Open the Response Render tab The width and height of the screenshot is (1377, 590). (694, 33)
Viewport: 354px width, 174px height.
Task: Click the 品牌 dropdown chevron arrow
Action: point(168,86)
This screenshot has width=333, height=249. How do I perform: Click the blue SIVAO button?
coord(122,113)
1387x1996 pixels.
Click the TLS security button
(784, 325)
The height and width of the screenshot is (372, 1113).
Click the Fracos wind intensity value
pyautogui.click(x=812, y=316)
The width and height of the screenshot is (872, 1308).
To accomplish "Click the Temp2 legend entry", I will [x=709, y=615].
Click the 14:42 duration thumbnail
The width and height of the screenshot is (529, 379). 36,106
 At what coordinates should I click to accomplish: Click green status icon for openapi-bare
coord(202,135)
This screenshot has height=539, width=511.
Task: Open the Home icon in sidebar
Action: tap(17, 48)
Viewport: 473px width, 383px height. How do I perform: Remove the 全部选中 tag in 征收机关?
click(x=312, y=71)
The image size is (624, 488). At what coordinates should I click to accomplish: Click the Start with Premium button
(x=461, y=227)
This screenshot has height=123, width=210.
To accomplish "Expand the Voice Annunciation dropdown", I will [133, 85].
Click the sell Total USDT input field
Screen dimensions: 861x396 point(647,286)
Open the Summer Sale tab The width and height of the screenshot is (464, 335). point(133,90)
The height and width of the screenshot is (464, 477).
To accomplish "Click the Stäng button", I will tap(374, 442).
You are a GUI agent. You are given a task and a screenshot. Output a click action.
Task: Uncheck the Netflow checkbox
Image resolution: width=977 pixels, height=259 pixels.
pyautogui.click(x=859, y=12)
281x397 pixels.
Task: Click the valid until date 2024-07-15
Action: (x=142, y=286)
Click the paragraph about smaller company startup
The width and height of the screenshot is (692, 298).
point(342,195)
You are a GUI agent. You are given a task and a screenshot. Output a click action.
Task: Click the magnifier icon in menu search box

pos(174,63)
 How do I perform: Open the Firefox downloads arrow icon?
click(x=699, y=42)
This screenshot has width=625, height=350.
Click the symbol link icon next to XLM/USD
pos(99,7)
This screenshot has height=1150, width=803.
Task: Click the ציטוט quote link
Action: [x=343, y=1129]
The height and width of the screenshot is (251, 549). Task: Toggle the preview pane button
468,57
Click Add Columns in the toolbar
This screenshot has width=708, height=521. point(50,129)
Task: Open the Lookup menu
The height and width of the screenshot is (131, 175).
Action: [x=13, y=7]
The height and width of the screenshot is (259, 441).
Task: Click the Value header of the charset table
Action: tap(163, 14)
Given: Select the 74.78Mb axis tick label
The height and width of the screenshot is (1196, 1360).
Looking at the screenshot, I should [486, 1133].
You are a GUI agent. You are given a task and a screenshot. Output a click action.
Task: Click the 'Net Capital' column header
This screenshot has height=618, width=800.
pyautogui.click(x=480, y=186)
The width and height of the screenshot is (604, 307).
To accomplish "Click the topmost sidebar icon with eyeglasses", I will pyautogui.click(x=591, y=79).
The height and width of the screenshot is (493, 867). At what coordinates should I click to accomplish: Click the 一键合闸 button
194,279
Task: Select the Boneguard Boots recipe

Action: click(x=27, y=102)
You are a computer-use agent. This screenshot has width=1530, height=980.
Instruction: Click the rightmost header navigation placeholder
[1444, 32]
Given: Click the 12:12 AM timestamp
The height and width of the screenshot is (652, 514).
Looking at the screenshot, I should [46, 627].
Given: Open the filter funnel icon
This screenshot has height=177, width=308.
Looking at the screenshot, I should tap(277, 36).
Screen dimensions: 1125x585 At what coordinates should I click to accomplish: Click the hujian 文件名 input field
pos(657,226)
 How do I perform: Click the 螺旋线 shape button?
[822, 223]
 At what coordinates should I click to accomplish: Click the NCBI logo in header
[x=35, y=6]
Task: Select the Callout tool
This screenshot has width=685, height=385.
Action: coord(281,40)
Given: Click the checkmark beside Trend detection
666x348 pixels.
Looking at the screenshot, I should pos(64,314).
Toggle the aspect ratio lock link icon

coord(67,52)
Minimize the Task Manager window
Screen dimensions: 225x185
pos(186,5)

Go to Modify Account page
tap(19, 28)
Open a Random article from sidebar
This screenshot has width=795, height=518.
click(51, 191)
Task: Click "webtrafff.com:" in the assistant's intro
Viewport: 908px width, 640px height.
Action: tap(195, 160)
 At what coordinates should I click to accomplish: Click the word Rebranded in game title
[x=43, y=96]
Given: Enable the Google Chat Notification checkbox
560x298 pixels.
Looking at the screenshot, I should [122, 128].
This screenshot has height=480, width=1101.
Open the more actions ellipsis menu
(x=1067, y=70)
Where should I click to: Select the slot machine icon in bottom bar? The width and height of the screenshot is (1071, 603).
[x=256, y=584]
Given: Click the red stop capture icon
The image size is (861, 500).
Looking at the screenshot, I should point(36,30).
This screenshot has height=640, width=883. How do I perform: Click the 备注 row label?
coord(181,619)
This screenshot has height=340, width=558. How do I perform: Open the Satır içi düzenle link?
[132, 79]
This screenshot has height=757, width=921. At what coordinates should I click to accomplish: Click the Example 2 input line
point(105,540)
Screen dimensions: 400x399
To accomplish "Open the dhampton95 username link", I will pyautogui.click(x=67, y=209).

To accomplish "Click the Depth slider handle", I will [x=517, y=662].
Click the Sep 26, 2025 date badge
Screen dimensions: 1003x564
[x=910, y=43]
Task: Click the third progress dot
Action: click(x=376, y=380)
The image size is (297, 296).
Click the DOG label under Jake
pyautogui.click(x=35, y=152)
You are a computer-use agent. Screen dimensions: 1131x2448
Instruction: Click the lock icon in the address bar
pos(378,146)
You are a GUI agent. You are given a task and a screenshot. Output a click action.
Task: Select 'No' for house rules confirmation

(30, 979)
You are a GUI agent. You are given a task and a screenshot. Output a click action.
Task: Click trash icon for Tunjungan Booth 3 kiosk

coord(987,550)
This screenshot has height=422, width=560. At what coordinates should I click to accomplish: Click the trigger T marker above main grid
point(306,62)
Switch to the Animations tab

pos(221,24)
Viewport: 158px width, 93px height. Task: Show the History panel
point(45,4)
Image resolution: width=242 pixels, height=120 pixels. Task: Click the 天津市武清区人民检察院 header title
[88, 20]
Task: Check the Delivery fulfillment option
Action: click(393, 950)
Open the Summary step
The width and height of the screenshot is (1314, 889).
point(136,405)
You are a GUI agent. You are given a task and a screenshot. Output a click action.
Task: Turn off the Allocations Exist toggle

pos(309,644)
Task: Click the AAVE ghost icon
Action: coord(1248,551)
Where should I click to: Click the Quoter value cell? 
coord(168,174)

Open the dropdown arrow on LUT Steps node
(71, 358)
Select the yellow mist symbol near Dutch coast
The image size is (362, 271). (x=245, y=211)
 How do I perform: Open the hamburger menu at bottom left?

:: Work instructions ::
All of the records above need to be copied exactly.

:: Task solution ::
Open the Response Render tab The width and height of the screenshot is (1377, 590). (694, 33)
Viewport: 354px width, 174px height.
Task: Click the 品牌 dropdown chevron arrow
Action: point(168,86)
This screenshot has width=333, height=249. How do I perform: Click the blue SIVAO button?
coord(122,113)
1387x1996 pixels.
Click the TLS security button
(784, 325)
The height and width of the screenshot is (372, 1113).
Click the Fracos wind intensity value
pyautogui.click(x=812, y=316)
The width and height of the screenshot is (872, 1308).
To accomplish "Click the Temp2 legend entry", I will [x=709, y=615].
Click the 14:42 duration thumbnail
The width and height of the screenshot is (529, 379). 36,106
 At what coordinates should I click to accomplish: Click green status icon for openapi-bare
coord(202,135)
This screenshot has height=539, width=511.
Task: Open the Home icon in sidebar
Action: tap(17, 48)
Viewport: 473px width, 383px height. How do I perform: Remove the 全部选中 tag in 征收机关?
click(x=312, y=71)
The image size is (624, 488). At what coordinates should I click to accomplish: Click the Start with Premium button
(x=461, y=227)
This screenshot has height=123, width=210.
To accomplish "Expand the Voice Annunciation dropdown", I will [133, 85].
Click the sell Total USDT input field
Screen dimensions: 861x396 point(647,286)
Open the Summer Sale tab The width and height of the screenshot is (464, 335). point(133,90)
The height and width of the screenshot is (464, 477).
To accomplish "Click the Stäng button", I will tap(374, 442).
You are a GUI agent. You are given a task and a screenshot. Output a click action.
Task: Uncheck the Netflow checkbox
Image resolution: width=977 pixels, height=259 pixels.
pyautogui.click(x=859, y=12)
281x397 pixels.
Task: Click the valid until date 2024-07-15
Action: (x=142, y=286)
Click the paragraph about smaller company startup
The width and height of the screenshot is (692, 298).
point(342,195)
You are a GUI agent. You are given a task and a screenshot. Output a click action.
Task: Click the magnifier icon in menu search box

pos(174,63)
 How do I perform: Open the Firefox downloads arrow icon?
click(x=699, y=42)
This screenshot has width=625, height=350.
Click the symbol link icon next to XLM/USD
pos(99,7)
This screenshot has height=1150, width=803.
Task: Click the ציטוט quote link
Action: [x=343, y=1129]
The height and width of the screenshot is (251, 549). Task: Toggle the preview pane button
468,57
Click Add Columns in the toolbar
This screenshot has width=708, height=521. point(50,129)
Task: Open the Lookup menu
The height and width of the screenshot is (131, 175).
Action: [x=13, y=7]
The height and width of the screenshot is (259, 441).
Task: Click the Value header of the charset table
Action: tap(163, 14)
Given: Select the 74.78Mb axis tick label
The height and width of the screenshot is (1196, 1360).
Looking at the screenshot, I should [486, 1133].
You are a GUI agent. You are given a task and a screenshot. Output a click action.
Task: Click the 'Net Capital' column header
This screenshot has height=618, width=800.
pyautogui.click(x=480, y=186)
The width and height of the screenshot is (604, 307).
To accomplish "Click the topmost sidebar icon with eyeglasses", I will pyautogui.click(x=591, y=79).
The height and width of the screenshot is (493, 867). At what coordinates should I click to accomplish: Click the 一键合闸 button
194,279
Task: Select the Boneguard Boots recipe

Action: click(x=27, y=102)
You are a computer-use agent. This screenshot has width=1530, height=980.
Instruction: Click the rightmost header navigation placeholder
[1444, 32]
Given: Click the 12:12 AM timestamp
The height and width of the screenshot is (652, 514).
Looking at the screenshot, I should [46, 627].
Given: Open the filter funnel icon
This screenshot has height=177, width=308.
Looking at the screenshot, I should tap(277, 36).
Screen dimensions: 1125x585 At what coordinates should I click to accomplish: Click the hujian 文件名 input field
pos(657,226)
 How do I perform: Click the 螺旋线 shape button?
[822, 223]
 At what coordinates should I click to accomplish: Click the NCBI logo in header
[x=35, y=6]
Task: Select the Callout tool
This screenshot has width=685, height=385.
Action: coord(281,40)
Given: Click the checkmark beside Trend detection
666x348 pixels.
Looking at the screenshot, I should pos(64,314).
Toggle the aspect ratio lock link icon

coord(67,52)
Minimize the Task Manager window
Screen dimensions: 225x185
pos(186,5)

Go to Modify Account page
tap(19, 28)
Open a Random article from sidebar
This screenshot has width=795, height=518.
click(51, 191)
Task: Click "webtrafff.com:" in the assistant's intro
Viewport: 908px width, 640px height.
Action: tap(195, 160)
 At what coordinates should I click to accomplish: Click the word Rebranded in game title
[x=43, y=96]
Given: Enable the Google Chat Notification checkbox
560x298 pixels.
Looking at the screenshot, I should [122, 128].
This screenshot has height=480, width=1101.
Open the more actions ellipsis menu
(x=1067, y=70)
Where should I click to: Select the slot machine icon in bottom bar? The width and height of the screenshot is (1071, 603).
[x=256, y=584]
Given: Click the red stop capture icon
The image size is (861, 500).
Looking at the screenshot, I should point(36,30).
This screenshot has height=640, width=883. How do I perform: Click the 备注 row label?
coord(181,619)
This screenshot has height=340, width=558. How do I perform: Open the Satır içi düzenle link?
[132, 79]
This screenshot has height=757, width=921. At what coordinates should I click to accomplish: Click the Example 2 input line
point(105,540)
Screen dimensions: 400x399
To accomplish "Open the dhampton95 username link", I will pyautogui.click(x=67, y=209).

To accomplish "Click the Depth slider handle", I will [x=517, y=662].
Click the Sep 26, 2025 date badge
Screen dimensions: 1003x564
[x=910, y=43]
Task: Click the third progress dot
Action: click(x=376, y=380)
The image size is (297, 296).
Click the DOG label under Jake
pyautogui.click(x=35, y=152)
You are a computer-use agent. Screen dimensions: 1131x2448
Instruction: Click the lock icon in the address bar
pos(378,146)
You are a GUI agent. You are given a task and a screenshot. Output a click action.
Task: Select 'No' for house rules confirmation

(30, 979)
You are a GUI agent. You are given a task and a screenshot. Output a click action.
Task: Click trash icon for Tunjungan Booth 3 kiosk

coord(987,550)
This screenshot has height=422, width=560. At what coordinates should I click to accomplish: Click the trigger T marker above main grid
point(306,62)
Switch to the Animations tab

pos(221,24)
Viewport: 158px width, 93px height. Task: Show the History panel
point(45,4)
Image resolution: width=242 pixels, height=120 pixels. Task: Click the 天津市武清区人民检察院 header title
[88, 20]
Task: Check the Delivery fulfillment option
Action: click(393, 950)
Open the Summary step
The width and height of the screenshot is (1314, 889).
point(136,405)
You are a GUI agent. You are given a task and a screenshot. Output a click action.
Task: Turn off the Allocations Exist toggle

pos(309,644)
Task: Click the AAVE ghost icon
Action: coord(1248,551)
Where should I click to: Click the Quoter value cell? 
coord(168,174)

Open the dropdown arrow on LUT Steps node
(71, 358)
Select the yellow mist symbol near Dutch coast
The image size is (362, 271). (x=245, y=211)
 How do I perform: Open the hamburger menu at bottom left?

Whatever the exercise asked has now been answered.